Bibliographic title
Eutopia in Ada, or the Aesthetic Reconfiguration of Twentieth-Century Political History: Nabokov’s souci d’eau against Vladimir Lenin’s Electricity
Abstract
Agnès Edel-Roy (Université de Paris-Est Créteil) contributes an essay, “Eutopia in Ada, or the Aesthetic Reconfiguration of Twentieth-Century Political History: Vladimir Nabokov’s souci d’eau against Vladimir Lenin’s Electricity,” where she argues that, in Ada, the testing of the values of art emerges by way of the aesthetic proposal for a reconfiguration of political history in which electricity and water clash. In Vladimir Nabokov’s novel, Ada, or Ardor (1969), Eutopia means the “good place”, that is “a place of felicity where all is well” (Abensour).

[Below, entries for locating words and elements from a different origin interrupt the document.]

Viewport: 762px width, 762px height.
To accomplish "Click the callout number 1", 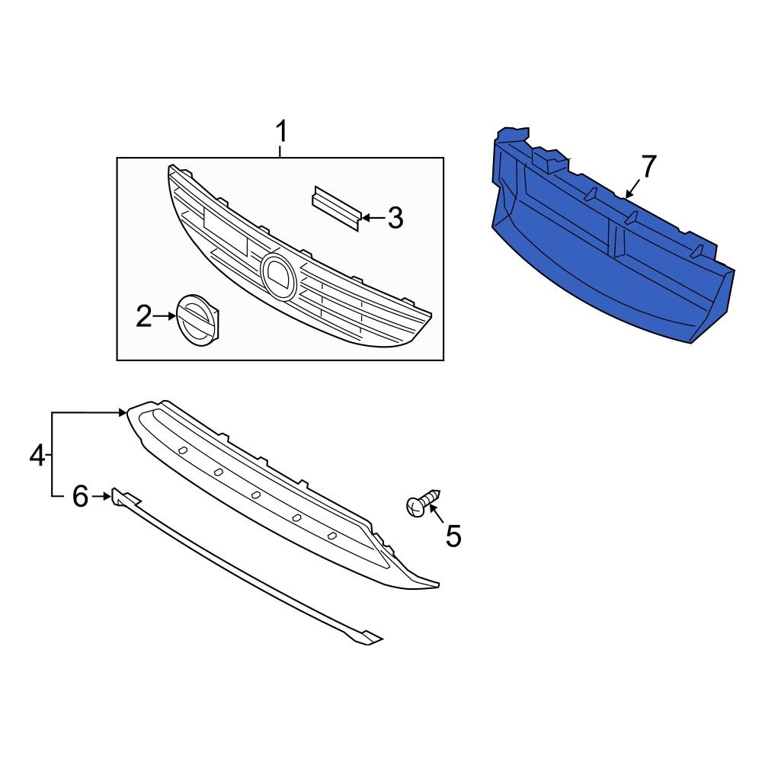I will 281,133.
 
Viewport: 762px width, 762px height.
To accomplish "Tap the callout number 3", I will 394,219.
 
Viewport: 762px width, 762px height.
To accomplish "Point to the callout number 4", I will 37,456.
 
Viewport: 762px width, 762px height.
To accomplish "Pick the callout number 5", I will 453,536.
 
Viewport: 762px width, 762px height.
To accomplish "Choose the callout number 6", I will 81,497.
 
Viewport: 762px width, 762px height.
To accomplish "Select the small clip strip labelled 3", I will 335,206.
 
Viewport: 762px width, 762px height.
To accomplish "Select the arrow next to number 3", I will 371,218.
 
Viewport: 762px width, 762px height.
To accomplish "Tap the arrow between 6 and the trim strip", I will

For Edel-Roy, this question is related to the question of the power of authentic art in its confrontation with the ideologies of the twentieth century (including Leninism) and their consequences on individual freedom. She proposes to interpret the banning of electricity on Antiterra as the manifestation of Nabokov's anti-determinism and anti-Leninism. Their replacement by water signifies the writer’s aesthetic resistance, emblematised by a Rimbaldian and Nabokovian wild flower, the souci d’eau. In connection with Nabokov’s beloved plot of land and the river Oredezh of his Russian past, water, omnipresent in Ada, might be conceived as a eutopic current that dissolves fixed representations and symbolizes the confidence in the ability of authentic art to restore a vivid and vital communication between individuals.